His solos can be soaring, soulful and heroic, but Chris is a humble band player at heart – serving the song is everything and melody dictates his approach. Perhaps that's why he continues to win fans. 

He's also a showcase for what great gear can sound like in the right hands…

3. Mark Tremonti and Myles Kennedy (Alter Bridge)

Familiar faces here – still proving their place in hearts and minds with another strong album this year. Mark Tremonti and and Myles Kennedy don't rest. The former somehow managed to go full crooner this year too. 

Now a full-fledged arena act in Europe (they're on tour in the UK as we write this), the band's connection with their fans and commitment to delivering singalong heaviness never comes at the price of thrilling guitar playing. 

4. Steve Vai 

An instrumental icon who can take on the Hydra and win, Steve's willingness to not only keep challenging himself but champion younger artists is inspiring. 

He backed Polyphia early on, and their long-awaited collaboration of Ego Death was not a passing of the torch, but the recognition of mutual admiration and respect between creative guitar mavericks. 

5. Zach Myers (Shinedown)

Can you be an underrated guitarist in a hugely successful rock band? We'd say so in the case of Zach Myers – a player who always puts the song ahead of any need to showboat his own chophouse of licks. We're glad to see you're keen to pay him his dues too.

This year's Planet Zero doubled-down on Shinedown's commitment to huge anthems that connect in big venues as well as on record. But it also allowed Zach to stretch out with the heavier side of his talents significantly at times. 

6. John Frusciante (Red Hot Chili Peppers)

Don't call it a comeback… though with two double albums and a stadium tour in one year that word barely seems worthy. 

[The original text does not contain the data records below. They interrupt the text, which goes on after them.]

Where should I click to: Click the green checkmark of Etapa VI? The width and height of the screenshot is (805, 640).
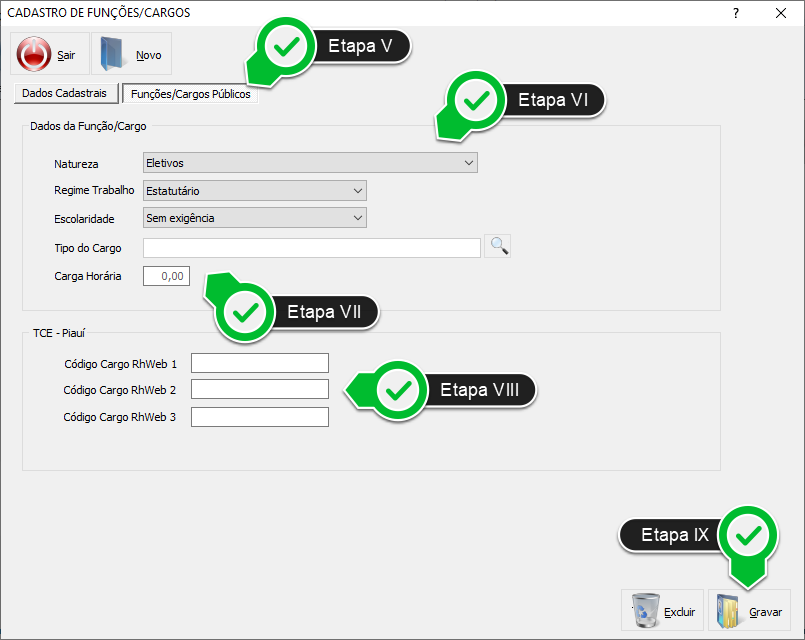(x=477, y=101)
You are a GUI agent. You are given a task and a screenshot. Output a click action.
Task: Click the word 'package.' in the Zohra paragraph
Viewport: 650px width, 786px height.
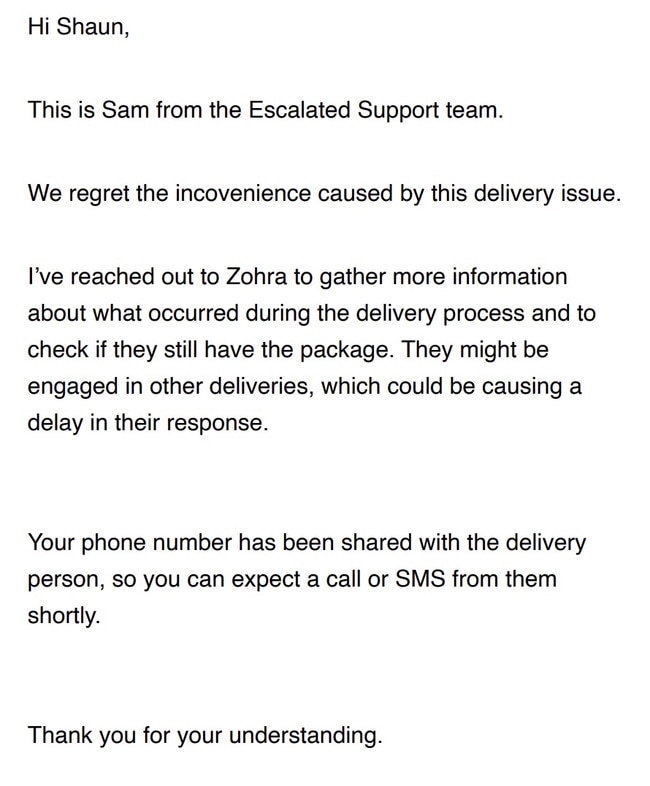click(x=345, y=350)
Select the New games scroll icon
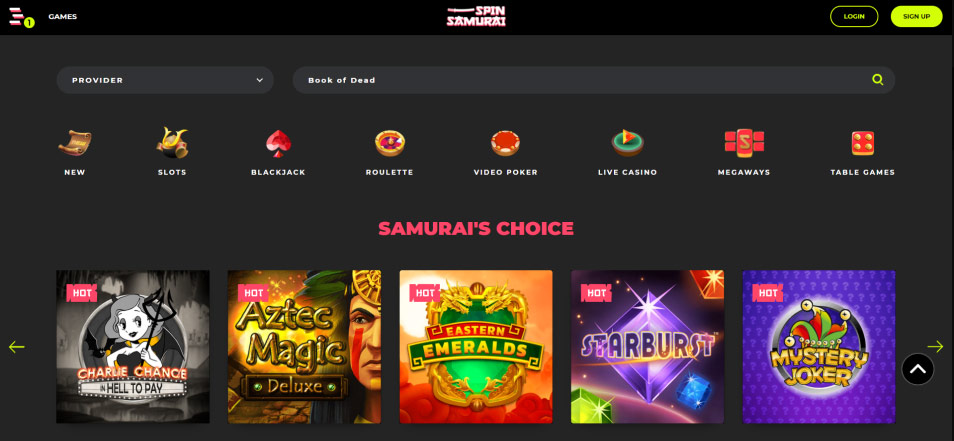Screen dimensions: 954x441 click(x=75, y=143)
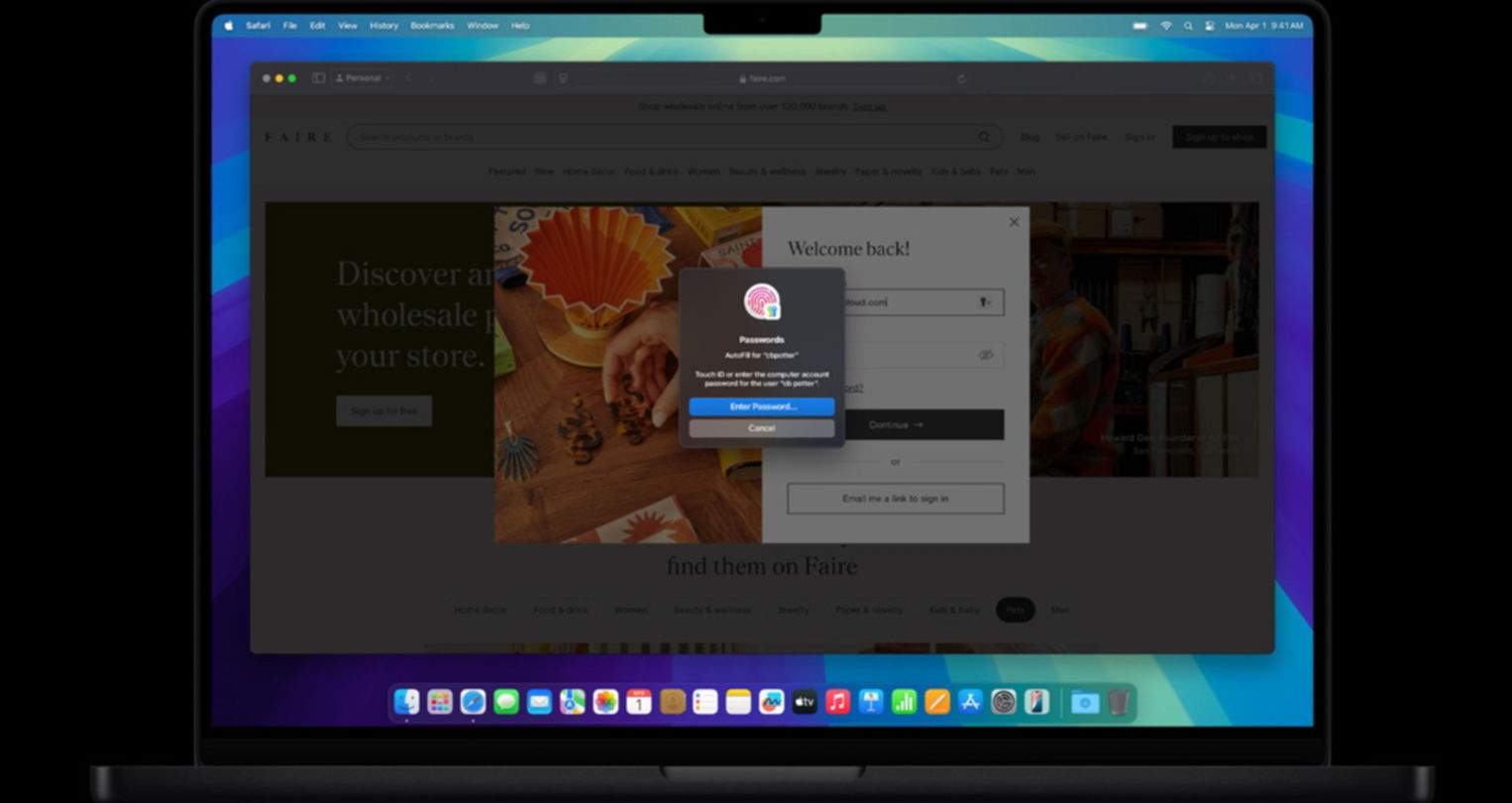Open the Bookmarks menu
The image size is (1512, 803).
(432, 26)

Were they essential entries in the RHCP canon? John Frusciante seems really happy to be back in the band playing guitar, and for a lot of his fans that's enough. While there's plenty of inspiring moments from him across Unlimited Love and Return Of The Dream Canteen, he's still a player we love to see lost in the moment onstage most of all. 

But he's not even the most prolific musician of 2022 in this list. 

7. Joe Satriani 

Satch never disappoints – the OG when it comes to tones and phrasing, his influence and the benchmark he sets in guitar is evergreen.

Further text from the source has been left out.